A FEW weeks ago, I wrote about my outrage at discovering that a jab given to millions of British babies contained thiomersal, a mercury-based substance that makes infants twice as likely to develop speech impediments and six times more prone to autism.
Thiomersal, I learned, was banned in America five years ago. Health officials in this country promised to phase the toxin out in 1999, but it emerged that the NHS was still buying millions of mercury-laced DTwP vaccines from France.
How miraculous, then, that last week the Department of Health suddenly announced that new jabs will be free of thiomersal. Better late than never, but the handling of the case shows just why our trust in vaccines is so damaged.
The public is frequently ticked off by politicians for being "hysterical", yet where there is a proven risk, as with mercury, officials move with a magisterial slowness that betrays everyone they serve.
Yes, parents must get their children vaccinated for their own sake, as well as for the sake of the pregnant woman whose baby could end up blind and deaf if she catches measles.

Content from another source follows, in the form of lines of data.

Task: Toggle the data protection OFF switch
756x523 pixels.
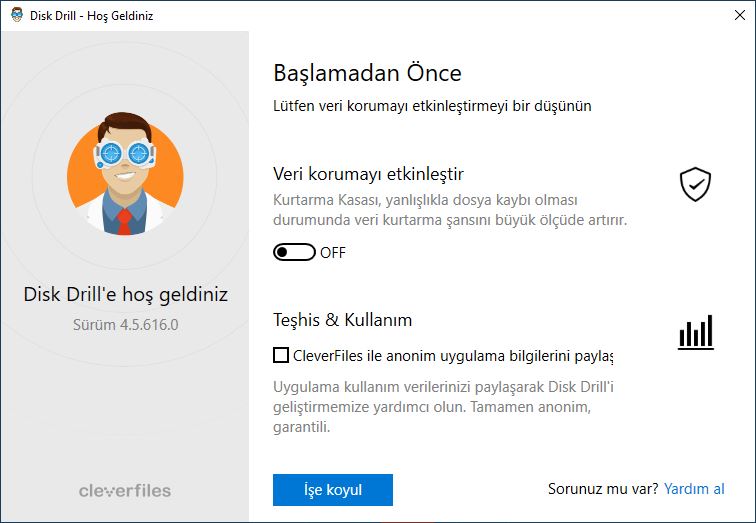Action: (x=294, y=252)
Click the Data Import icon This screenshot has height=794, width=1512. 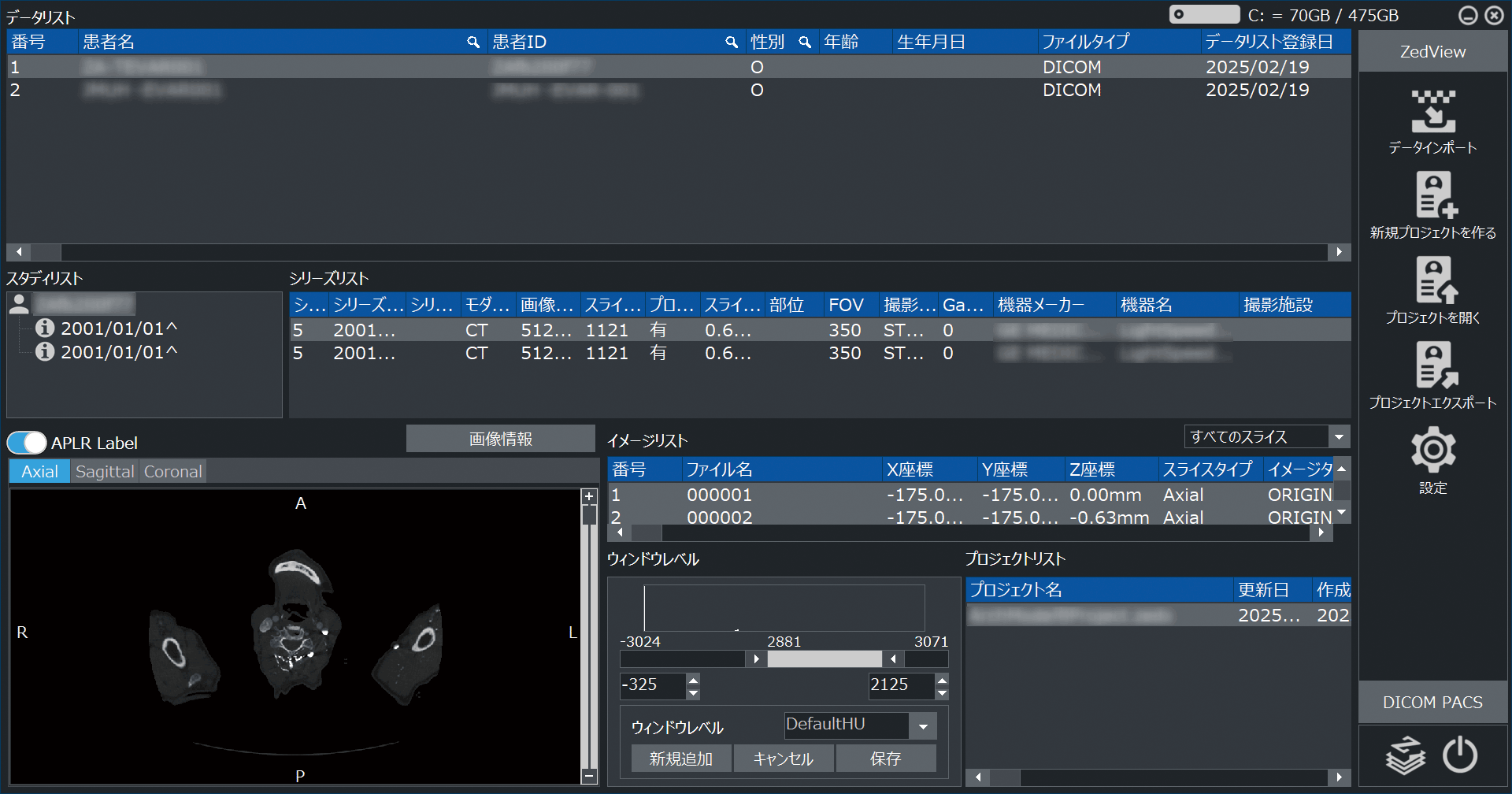click(1432, 112)
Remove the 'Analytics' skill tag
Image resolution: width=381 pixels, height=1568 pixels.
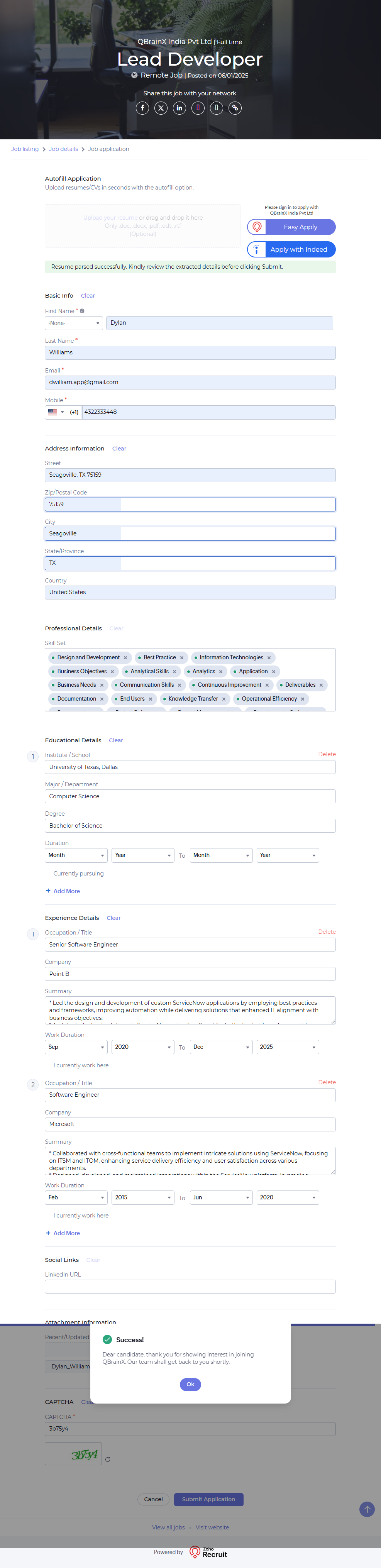point(220,671)

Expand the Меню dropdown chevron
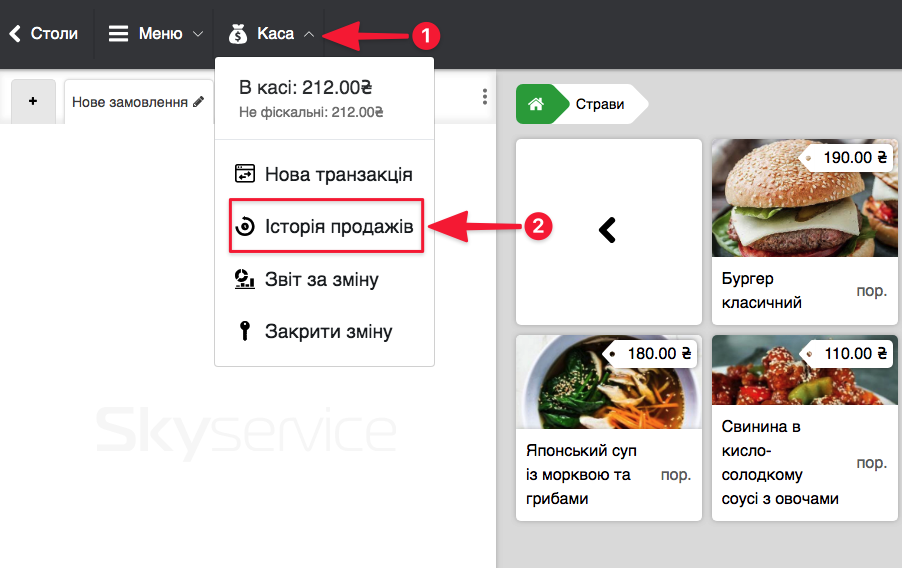click(x=197, y=34)
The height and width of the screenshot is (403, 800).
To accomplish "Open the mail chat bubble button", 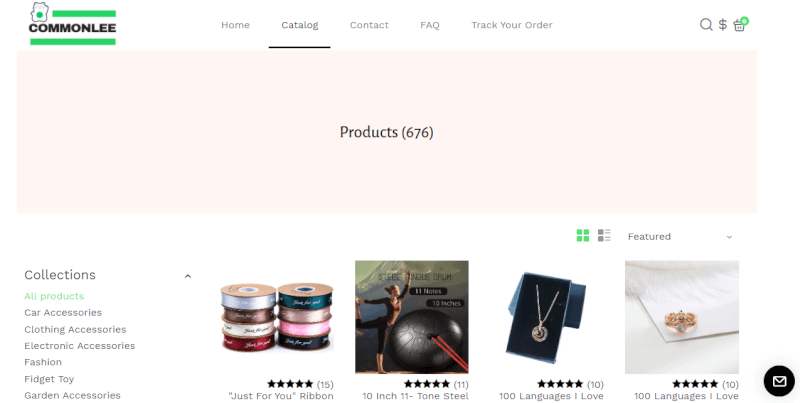I will pyautogui.click(x=779, y=381).

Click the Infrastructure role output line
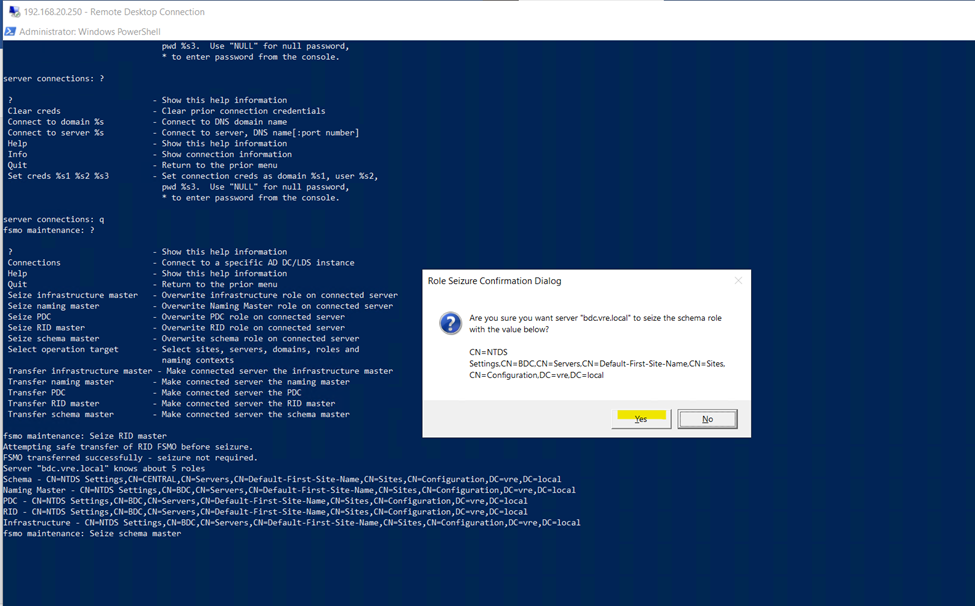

Keeping your precious baby unvaccinated, just in case, while expecting the masses to have their sprogs vaccinated is morally repellent.
Equally revolting, though, is the Government's attitude, which was inadvertently revealed when I asked my son's health visitor why babies were given jabs earlier and earlier.
"Oh," she said, "that's because they stop bringing the babies in after a few weeks, so we need to get them while we can."
In other words, multiple jabs are given to tiny babies, not because it is better for them to have them in that form, at that age, but because the Government wants to get the vaccines into them come what may.
In the light of this patronising attitude, parents are probably right to wonder what other things they aren't being told.
For their own good, you understand
I'M sure that some of the criticism of Madonna's new show is justified, but for long-time fans it still stings.
Madge, 46 this week, bless her, can still bend over three boys backwards, when some of us have to call the osteopath every time we bend down to pick up the kids' socks. For this alone, she deserves our undying admiration.